**** Texto de origen ****

El itinerario espiritual de los bienaventurados no está libre de reveses; después de todo, como nosotros, son hijos de Adán, no de Júpiter.
Ney Henrique Meireles
Nunca en la historia ha habido abogado más hábil que Nuestro Señor Jesucristo. De entre las afirmaciones pronunciadas por el divino Maestro, algunas parecen haber sido especialmente grabadas con cincel de artista, o pesadas con balanza de boticario, tal es la precisión del mensaje que transmiten y el universo de sutilezas que permiten entender.
Nada más justo, por ejemplo, que la recomendación de dar «al César lo que es del César y a Dios lo que es de Dios» (Lc 20, 25) —al fin y al cabo, la justicia, dice Santo Tomás1, es darle a cada uno lo que es suyo por derecho: ius suum unicuique tribuere. La afirmación del Evangelio hasta resultaría obvia, banal, fútil, si no fuera por un pequeño detalle.
Dado que Dios creó y sustenta el universo, a Él le pertenecen «la tierra y cuanto la llena, el orbe y todos sus habitantes» (Sal 23, 1). Por tanto, cabe preguntarse: ¿queda algo para el César? Desde esta perspectiva, la división de bienes acuñada por Jesús se vuelve menos simétrica que a primera vista…
De hecho, los hombres no tendrían ninguna autoridad si no les hubiera sido dada de lo alto (cf. Jn 19, 11). Al «César» le corresponde doblar sus rodillas ante Cristo y reconocer que todo viene de Él; cuando se niega a hacerlo, se apropia de lo que no le pertenece, aspira a ocupar el trono de Dios, como otrora lo hiciera el príncipe de los ángeles. Al obrar así, el gobernador se convierte en usurpador, César se transforma en Lucifer.
Pues bien, en plena Edad Media, en el corazón de la civilización cristiana, Lucifer adquirió un nuevo nombre: Enrique.

**** Datos para revisión ****

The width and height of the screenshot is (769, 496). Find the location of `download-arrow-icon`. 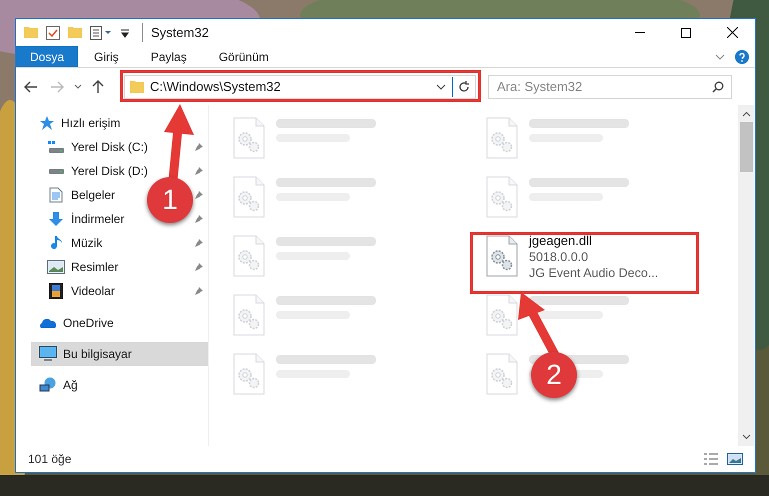

download-arrow-icon is located at coordinates (56, 219).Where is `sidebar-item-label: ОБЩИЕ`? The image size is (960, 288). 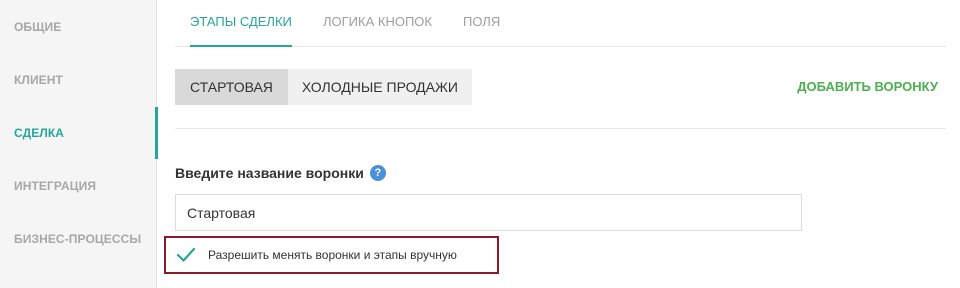 sidebar-item-label: ОБЩИЕ is located at coordinates (38, 27).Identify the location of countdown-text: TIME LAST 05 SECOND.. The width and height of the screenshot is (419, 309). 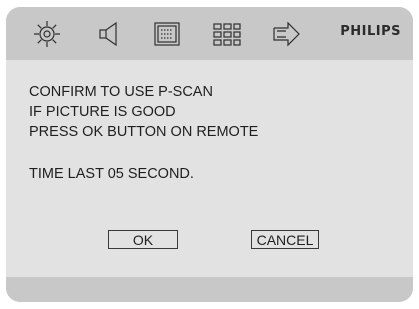
(112, 174).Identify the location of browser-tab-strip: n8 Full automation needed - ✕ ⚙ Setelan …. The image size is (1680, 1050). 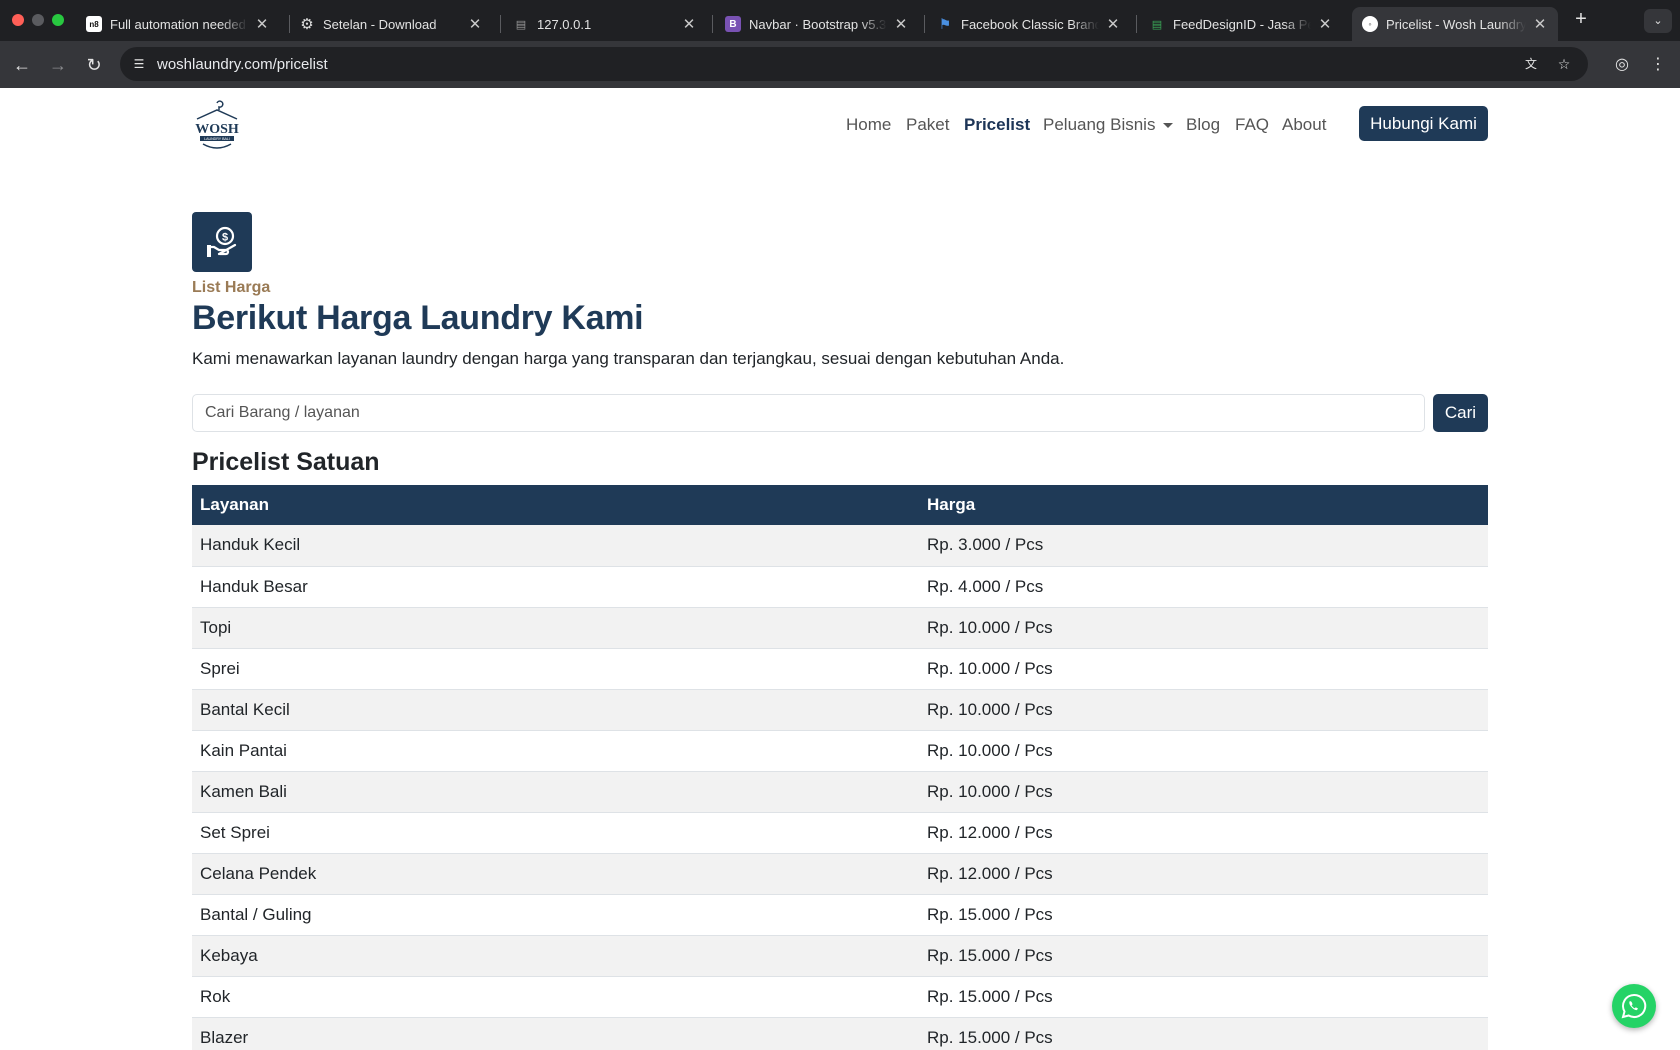
(840, 20).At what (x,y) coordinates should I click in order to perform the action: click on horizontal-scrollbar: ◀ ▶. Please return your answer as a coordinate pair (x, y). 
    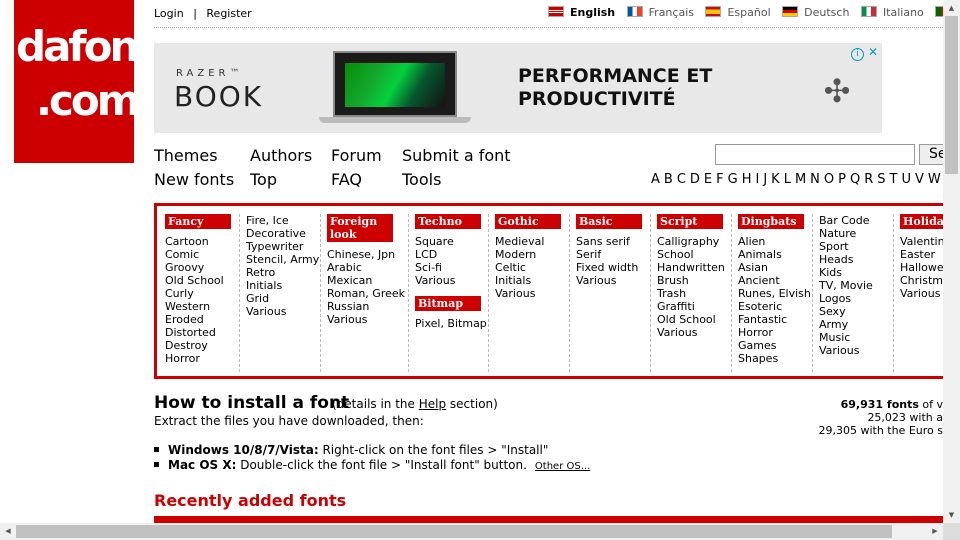
    Looking at the image, I should click on (472, 532).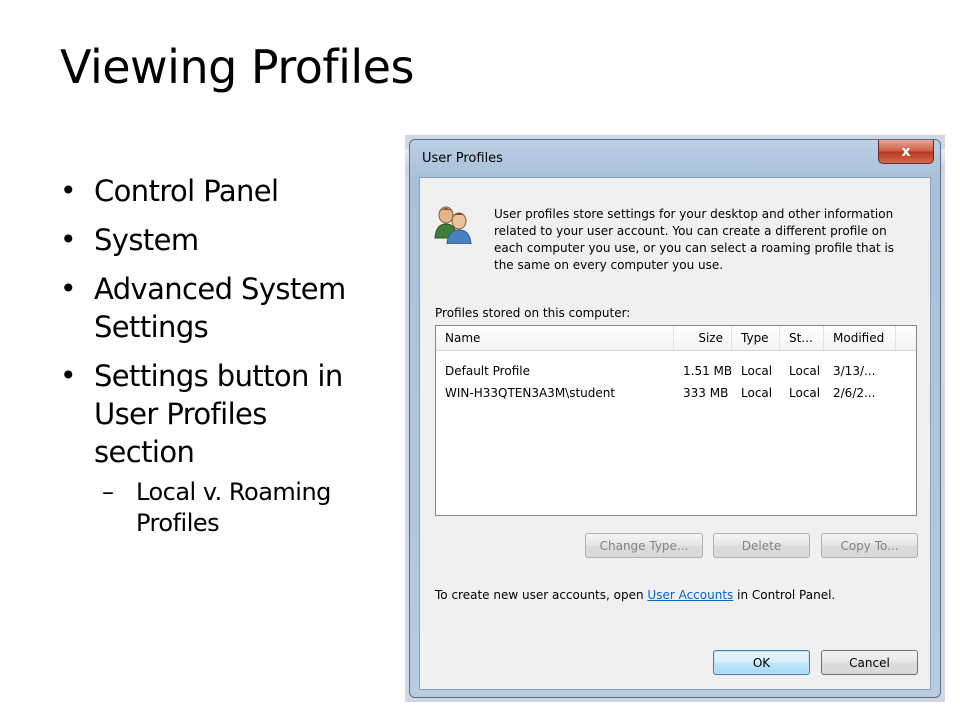 This screenshot has width=960, height=720. I want to click on list-header: Name Size Type St... Modified, so click(676, 338).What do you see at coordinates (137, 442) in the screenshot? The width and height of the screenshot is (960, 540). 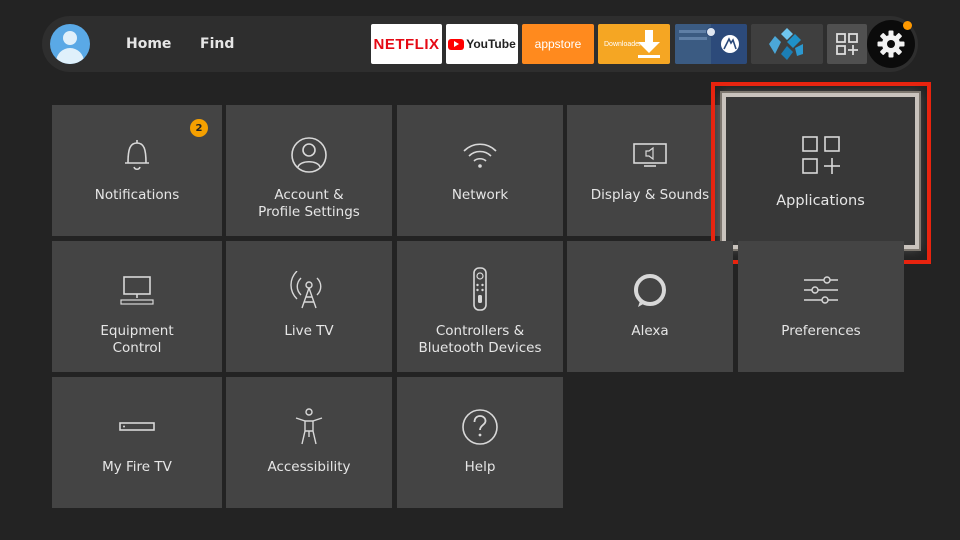 I see `tile-my-fire-tv: My Fire TV` at bounding box center [137, 442].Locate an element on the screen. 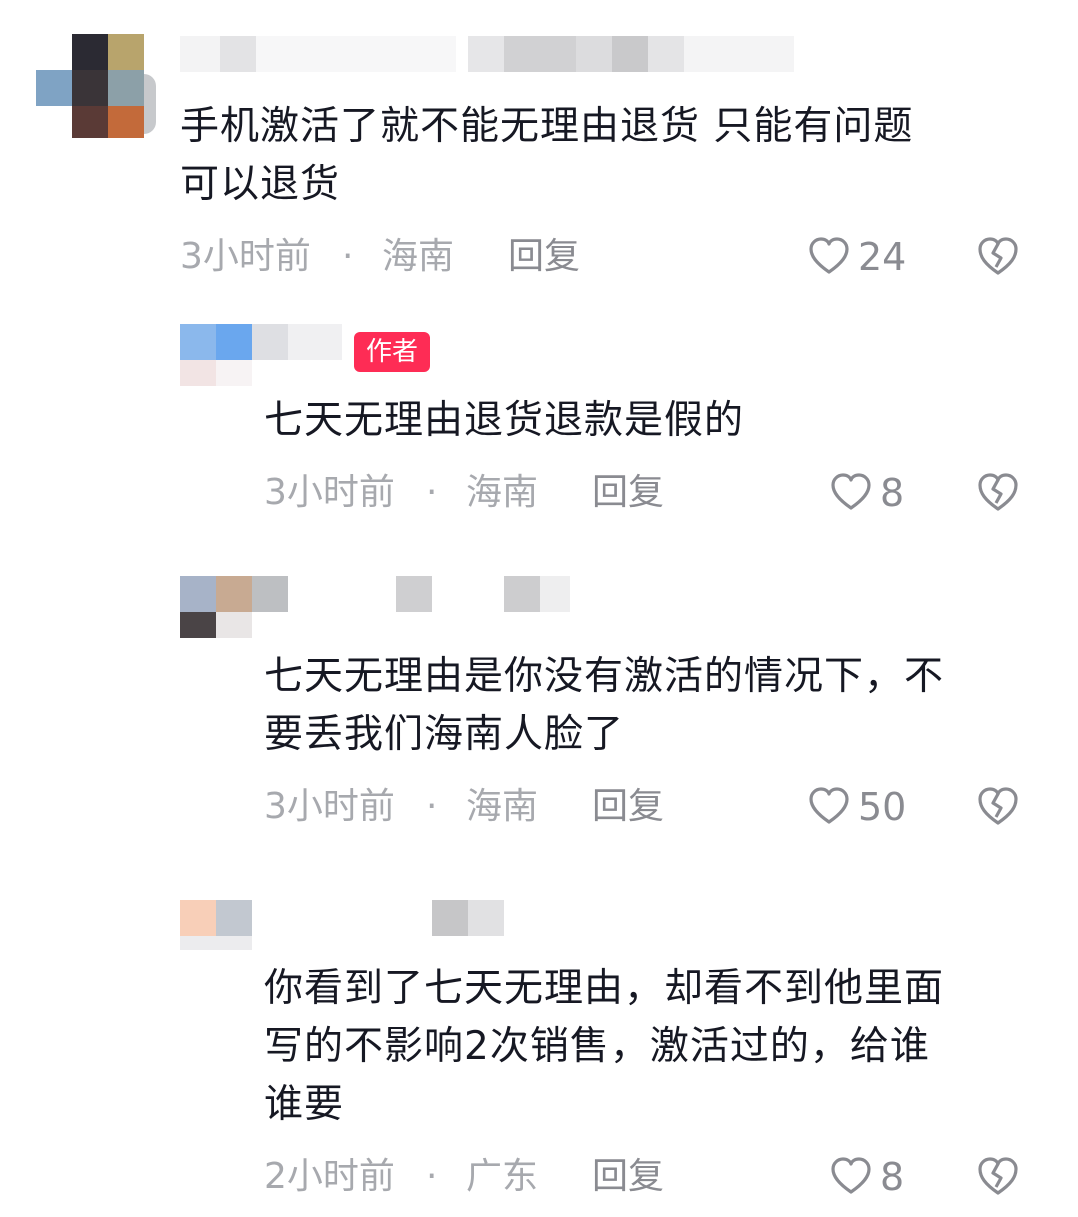 The height and width of the screenshot is (1217, 1078). like-button: 24 is located at coordinates (868, 257).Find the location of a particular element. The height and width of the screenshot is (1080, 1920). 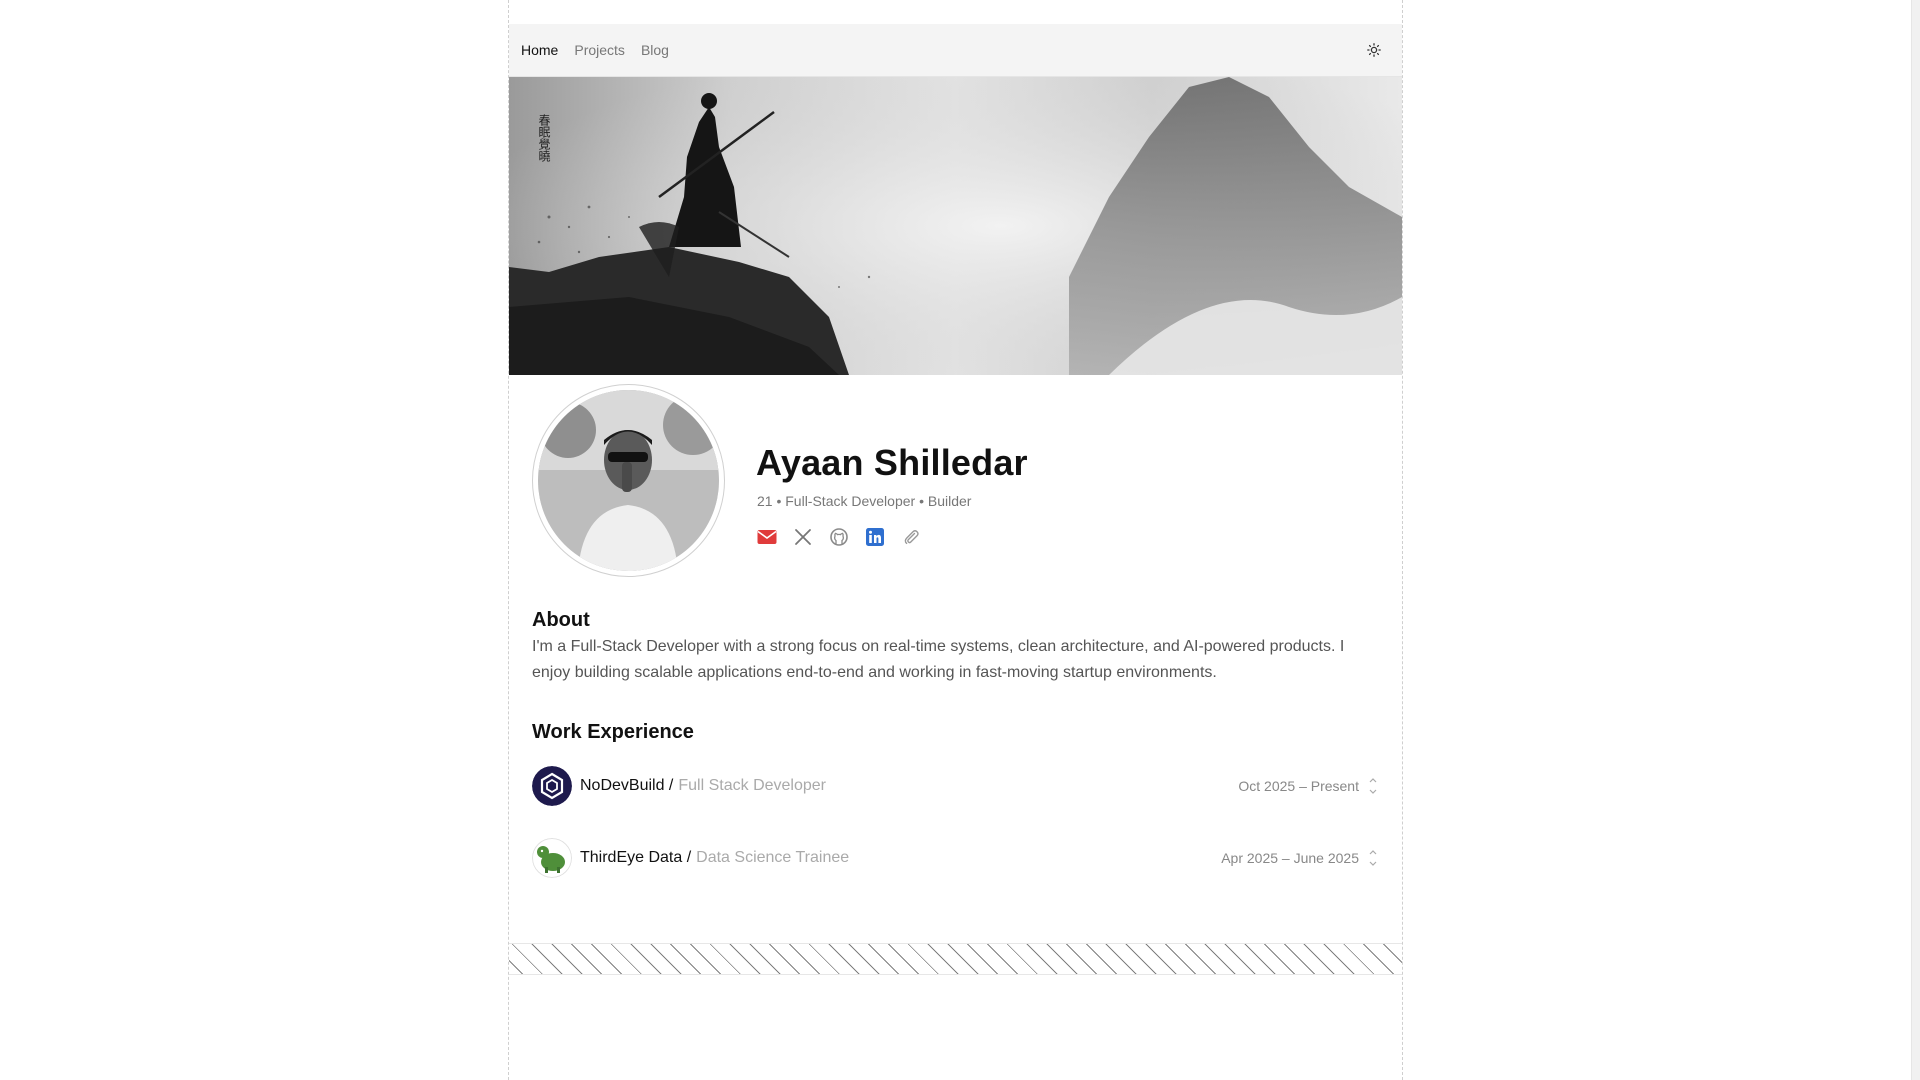

email-icon is located at coordinates (767, 537). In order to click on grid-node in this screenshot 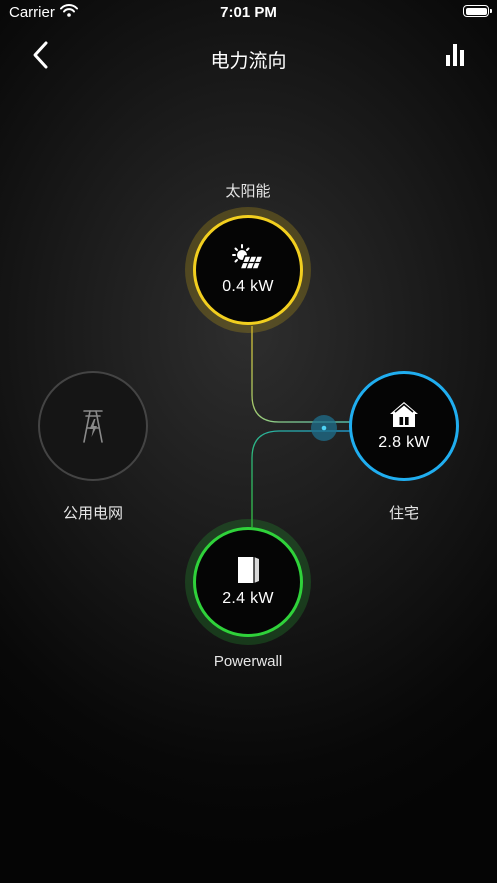, I will do `click(93, 426)`. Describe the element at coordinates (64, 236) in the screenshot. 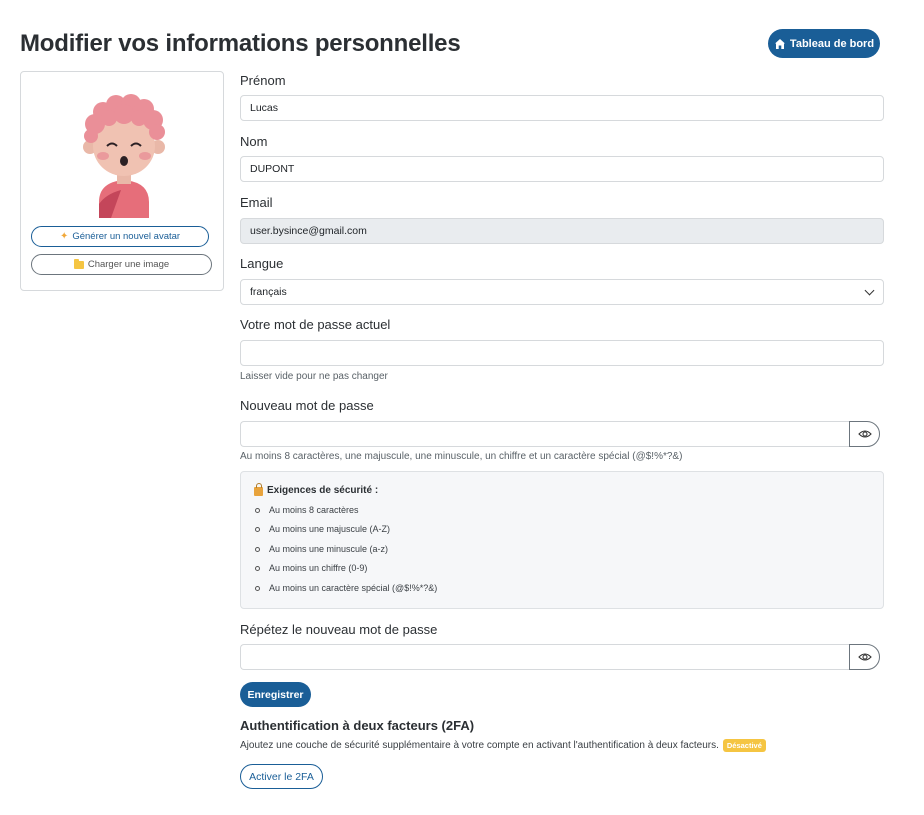

I see `sparkle-icon: ✦` at that location.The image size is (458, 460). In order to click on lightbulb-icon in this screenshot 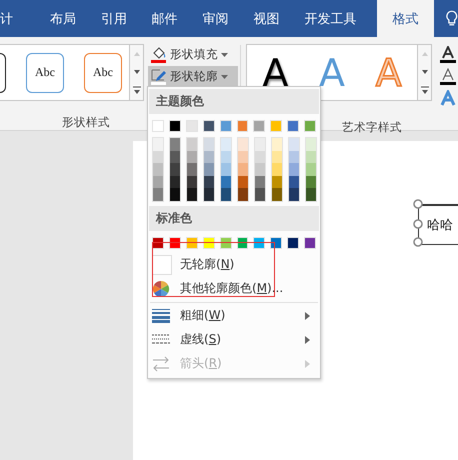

****

Instrucciones de trabajo:
A: Explica en una a tres oraciones por qué el texto sobre dar al César lo que es del César sostiene que la división de bienes hecha por Jesús es menos simétrica de lo que parece a primera vista.
B: Prosigue el texto sobre dar al César lo que es del César a partir de su última oración.
Las entradas no tienen ningún papel en esto.

Respuestas por orden:
A: Dios creó y sustenta el universo, de modo que a Él le pertenecen la tierra y cuanto la llena, el orbe y todos sus habitantes. Por eso cabe preguntarse si queda algo para el César.

B:
El mundo que conoció Otón cuando era joven
Famosa es la querella promovida por el emperador Enrique IV acerca de la investidura laica, es decir, de la posibilidad de que un seglar confiera cargos eclesiásticos. Los intereses políticos del monarca le llevaron, de 1075 a 1076, a rebelarse contra la Santa Sede, nombrar obispos para varias diócesis y calumniar al papa San Gregorio VII. Éste lo excomulgó luego, deponiéndolo del trono.
Tras una supuesta conversión, que lo condujo a llamar, descalzo, en pleno invierno europeo, a las puertas del castillo de Canossa, Enrique volvió a insubordinarse y fue destituido de nuevo en 1080, eligiendo un antipapa en un intento de vengarse.
La noticia de tales convulsiones sacudió a toda la cristiandad y, naturalmente, al imperio en particular. Podemos dar por sentado que llegaron a oídos de un alemán de 18 años llamado Otón; quizá fuera la primera ocasión en que la vida del emperador excomulgado afectara a la de aquel joven, y lo cierto es que, lamentablemente, no fue la última…
El curso de los acontecimientos desemboca en la corte de Enrique
De hecho, consideramos posible que Otón ya no viviera en Alemania en el momento de la segunda deposición del emperador. Nacido de familia noble, pero carente de recursos, el joven de buena cultura, memoria singular y elegante apariencia decidió emigrar a Polonia para ganarse la vida como preceptor de niños. En poco tiempo, sus habilidades diplomáticas lograron la benevolencia de los grandes del país, incluido el propio duque de Polonia, Boleslao III.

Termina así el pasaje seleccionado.